TEKS BACAAN:
TEMPO.CO, Jakarta - Perlindungan WNI termasuk para TKI atau Pekerja Migran Indonesia akan selalu menjadi prioritas Indonesia. Pernyataan itu disampaikan Menteri Luar Negeri RI Retno Marsudi menanggapi dugaan adanya tindakan tak manusiawi yang terjadi pada ABK Indonesia di kapal pencari ikan asal Cina.
Sebelumnya pada 5 Mei 2020, sebuah stasiun televisi di Korea Selatan mewartakan ada pelarungan jenazah total 3 ABK Indonesia di kapal Long Xin 629. Dilaporkan pula diduga telah terjadi tindakan tidak manusiawi yang dialami para ABK di kapal pencari ikan berbendera Cina itu, seperti kerja 18 jam per hari, upah kerja yang tidak manusiawi, dan ABK Indonesia yang diminta minum air laut, bukan air mineral.

SOAL LATIHAN:
a: Ringkaslah berita tentang ABK Indonesia di kapal Long Xin 629 dalam dua kalimat.
b: Tulis lanjutan berita tentang ABK Indonesia di kapal Long Xin 629, dimulai setelah kalimat terakhirnya.
Daftar sesudah teks ini tidak diperlukan.

DAFTAR ENTRI:
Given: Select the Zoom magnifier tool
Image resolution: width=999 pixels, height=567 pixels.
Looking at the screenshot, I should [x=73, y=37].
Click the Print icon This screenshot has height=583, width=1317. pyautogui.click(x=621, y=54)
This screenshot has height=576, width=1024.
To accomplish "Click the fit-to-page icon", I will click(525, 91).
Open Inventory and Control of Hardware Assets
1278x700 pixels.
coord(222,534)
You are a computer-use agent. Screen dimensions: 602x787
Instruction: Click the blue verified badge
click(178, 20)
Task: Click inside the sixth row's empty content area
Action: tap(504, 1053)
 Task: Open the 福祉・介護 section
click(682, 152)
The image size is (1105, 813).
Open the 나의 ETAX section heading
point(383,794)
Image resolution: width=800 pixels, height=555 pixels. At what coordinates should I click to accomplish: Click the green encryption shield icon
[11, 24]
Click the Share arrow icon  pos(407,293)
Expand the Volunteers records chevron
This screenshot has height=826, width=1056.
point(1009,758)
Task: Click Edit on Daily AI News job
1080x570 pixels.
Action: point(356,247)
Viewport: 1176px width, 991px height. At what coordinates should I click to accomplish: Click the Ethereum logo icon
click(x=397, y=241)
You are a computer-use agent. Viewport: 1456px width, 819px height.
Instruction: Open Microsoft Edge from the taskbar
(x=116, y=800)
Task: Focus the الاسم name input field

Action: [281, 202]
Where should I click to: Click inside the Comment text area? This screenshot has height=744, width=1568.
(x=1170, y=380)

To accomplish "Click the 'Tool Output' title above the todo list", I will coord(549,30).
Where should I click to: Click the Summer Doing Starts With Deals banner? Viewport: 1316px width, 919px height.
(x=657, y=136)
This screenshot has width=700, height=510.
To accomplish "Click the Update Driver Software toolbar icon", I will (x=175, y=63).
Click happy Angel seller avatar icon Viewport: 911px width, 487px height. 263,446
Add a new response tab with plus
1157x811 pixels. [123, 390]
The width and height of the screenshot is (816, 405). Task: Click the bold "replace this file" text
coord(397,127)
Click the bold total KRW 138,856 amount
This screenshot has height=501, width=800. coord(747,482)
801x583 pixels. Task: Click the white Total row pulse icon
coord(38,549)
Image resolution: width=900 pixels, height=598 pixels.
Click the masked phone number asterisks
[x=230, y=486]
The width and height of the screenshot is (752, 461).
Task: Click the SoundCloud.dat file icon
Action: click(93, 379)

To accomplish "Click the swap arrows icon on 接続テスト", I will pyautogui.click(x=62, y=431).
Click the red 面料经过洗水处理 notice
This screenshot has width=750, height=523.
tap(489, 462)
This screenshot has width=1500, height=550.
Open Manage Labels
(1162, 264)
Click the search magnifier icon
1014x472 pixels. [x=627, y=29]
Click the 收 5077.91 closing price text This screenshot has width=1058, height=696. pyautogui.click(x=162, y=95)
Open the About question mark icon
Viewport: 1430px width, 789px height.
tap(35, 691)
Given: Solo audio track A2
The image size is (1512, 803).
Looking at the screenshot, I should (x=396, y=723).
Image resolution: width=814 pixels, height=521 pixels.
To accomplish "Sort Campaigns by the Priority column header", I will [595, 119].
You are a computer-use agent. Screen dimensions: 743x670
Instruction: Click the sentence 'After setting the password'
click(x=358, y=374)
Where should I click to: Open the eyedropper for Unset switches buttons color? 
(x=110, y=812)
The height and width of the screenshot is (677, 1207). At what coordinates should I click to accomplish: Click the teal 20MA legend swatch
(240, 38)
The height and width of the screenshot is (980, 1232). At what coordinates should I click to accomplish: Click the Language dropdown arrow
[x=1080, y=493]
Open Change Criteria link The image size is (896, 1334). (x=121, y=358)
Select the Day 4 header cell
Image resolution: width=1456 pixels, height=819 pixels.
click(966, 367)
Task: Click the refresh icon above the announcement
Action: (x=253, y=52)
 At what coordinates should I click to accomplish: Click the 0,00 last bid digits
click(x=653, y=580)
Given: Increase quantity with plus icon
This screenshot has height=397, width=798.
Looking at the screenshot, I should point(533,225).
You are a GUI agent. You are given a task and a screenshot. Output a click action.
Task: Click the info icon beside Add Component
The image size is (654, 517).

HASIL TIAP TUGAS:
a: Menteri Luar Negeri RI Retno Marsudi menyatakan bahwa perlindungan WNI, termasuk para TKI atau Pekerja Migran Indonesia, akan selalu menjadi prioritas Indonesia sebagai tanggapan atas dugaan tindakan tak manusiawi terhadap ABK Indonesia di kapal pencari ikan asal Cina. Pada 5 Mei 2020, sebuah stasiun televisi di Korea Selatan memberitakan pelarungan jenazah tiga ABK Indonesia dari kapal Long Xin 629 serta dugaan perlakuan tak manusiawi, seperti kerja 18 jam per hari, upah yang tidak manusiawi, dan ABK yang diminta minum air laut.

b:
Potongan gambar dari video kru kapal nelayan Cina yang membuang jenazah ABK Indonesia ke laut.[YouTube MBCNEWS]
Menlu Retno pada Kamis, 7 Mei 2020, menjelaskan ada 46 ABK Indonesia yang bekerja di 4 kapal yang berbeda berbendera Cina. Empat kapal itu adalah Long Xin 629, Long Xin 605, Long Xin 606 dan Tian Yu 8.
Pada 14 April 2020, KBRI di Seoul menerima laporan kapal pencari ikan Long Xin 605 dan Tian Yu akan berlabuh di Busan, Korea Selatan. Dilaporkan pula, ada WNI yang meninggal di kapal itu.
Dari penelusuran KBRI Seoul, pada 23 April diterima informasi bahwa kapal Long Xin 605 dan Tian Yu 8 berlabuh di Busan bersama total 46 ABK. Kapal itu sempat tertahan karena ada 35 ABK tidak terdaftar di kapal itu.
Ke-35 ABK itu rupanya terdaftar di kapal Long Xin 629 dan Long Xin 606. Mereka lalu dianggap sebagai penumpang oleh otoritas di Busan, Korea Selatan.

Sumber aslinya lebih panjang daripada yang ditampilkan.